About this task: Retype, word for word, every line starting at the line with "Given: Pick the Move tool in toolbox" and ending with the final line of the entries; skip the pictures.

[Records from a collection]
-------
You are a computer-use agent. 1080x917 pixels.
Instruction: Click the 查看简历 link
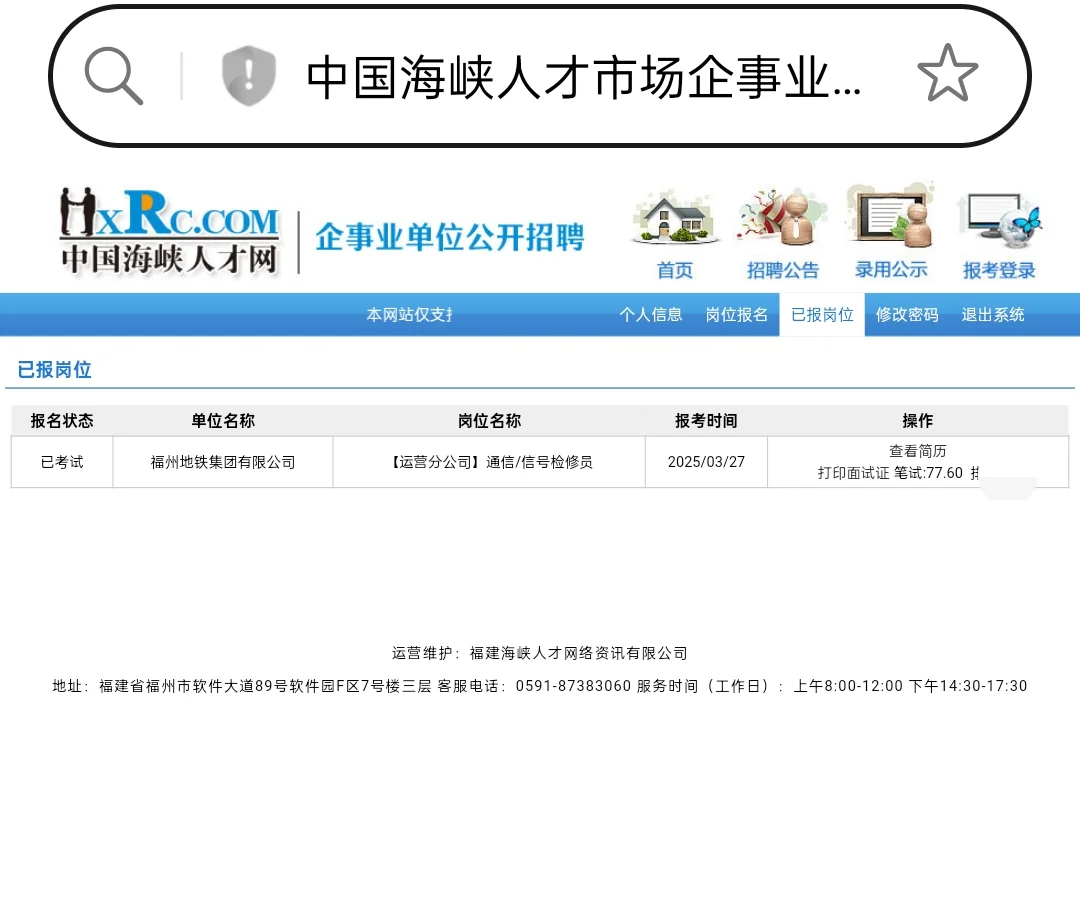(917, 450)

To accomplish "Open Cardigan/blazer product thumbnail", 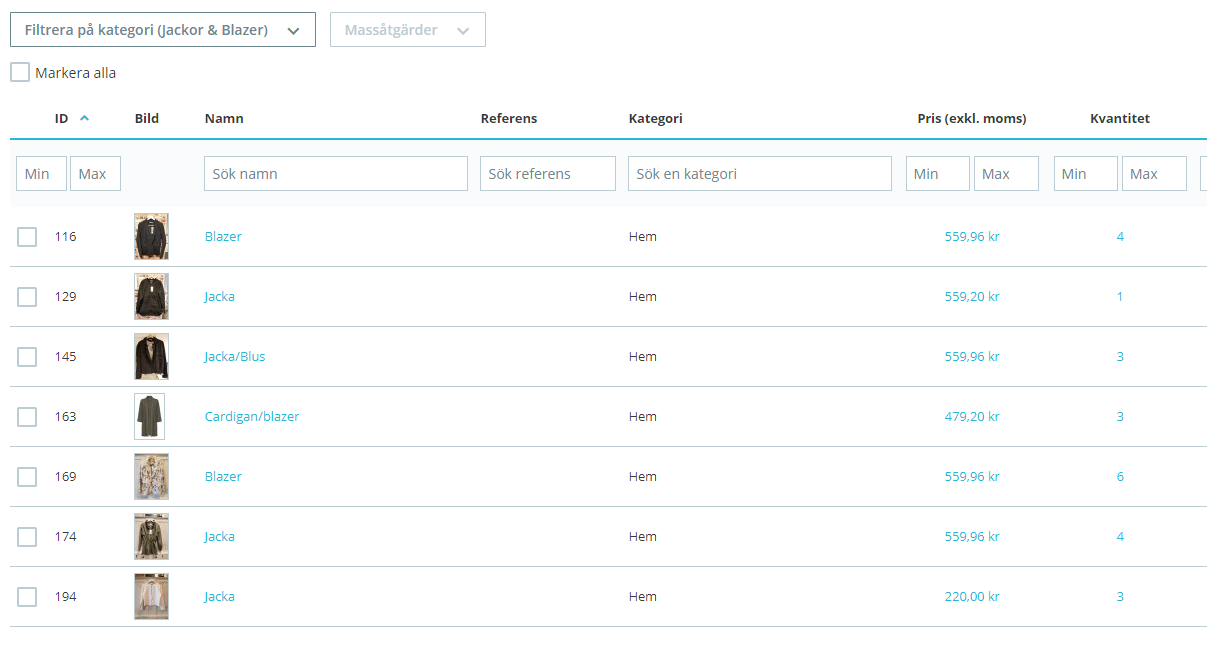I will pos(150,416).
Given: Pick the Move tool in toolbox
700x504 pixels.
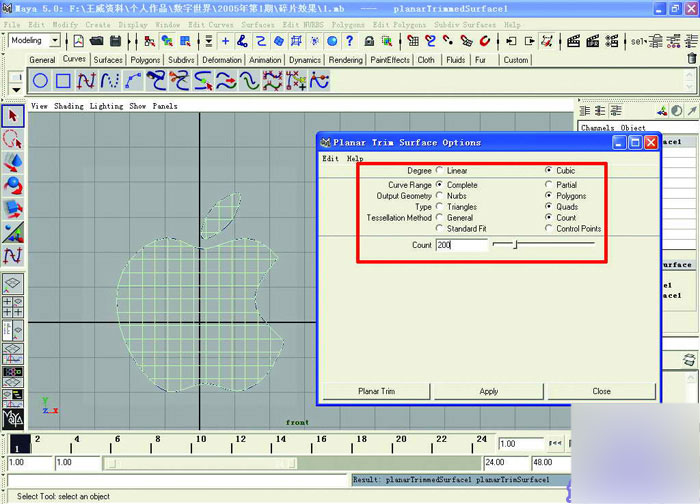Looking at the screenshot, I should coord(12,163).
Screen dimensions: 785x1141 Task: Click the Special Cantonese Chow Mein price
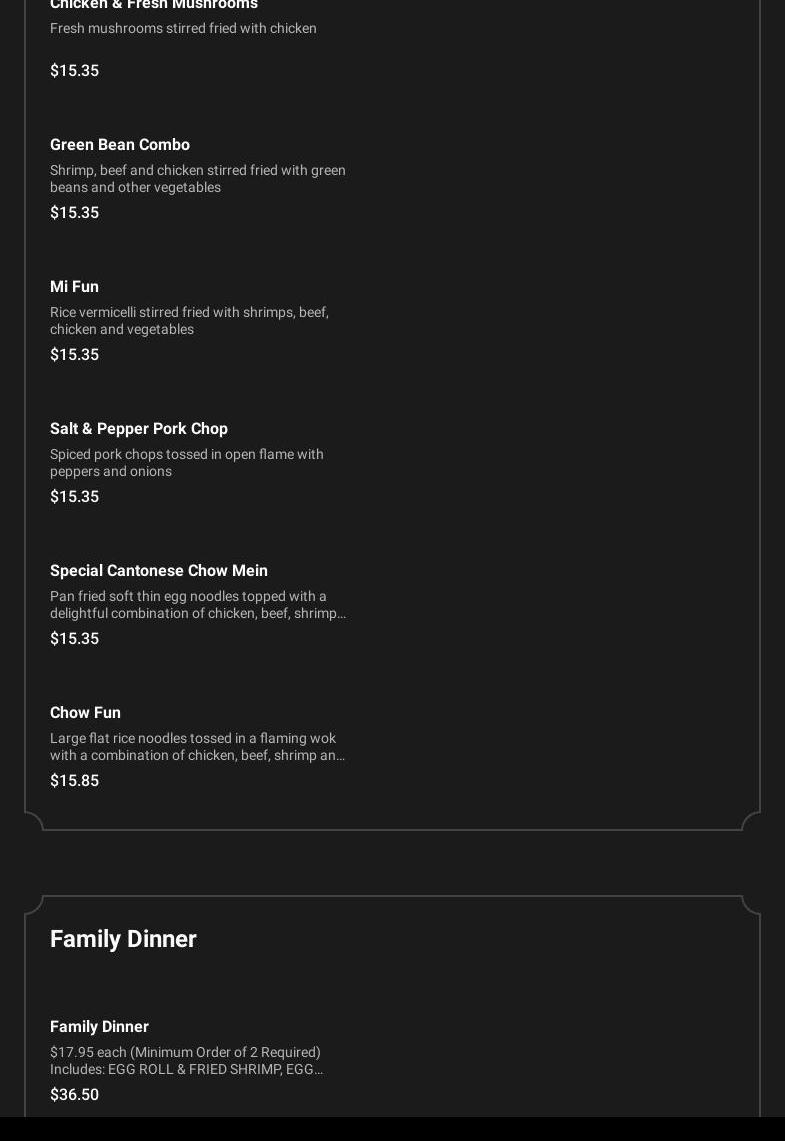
-------
Output of the task:
Given: Pick the Move tool in toolbox
700x504 pixels.
Looking at the screenshot, I should coord(12,163).
Screen dimensions: 785x1141 Task: Click the Special Cantonese Chow Mein price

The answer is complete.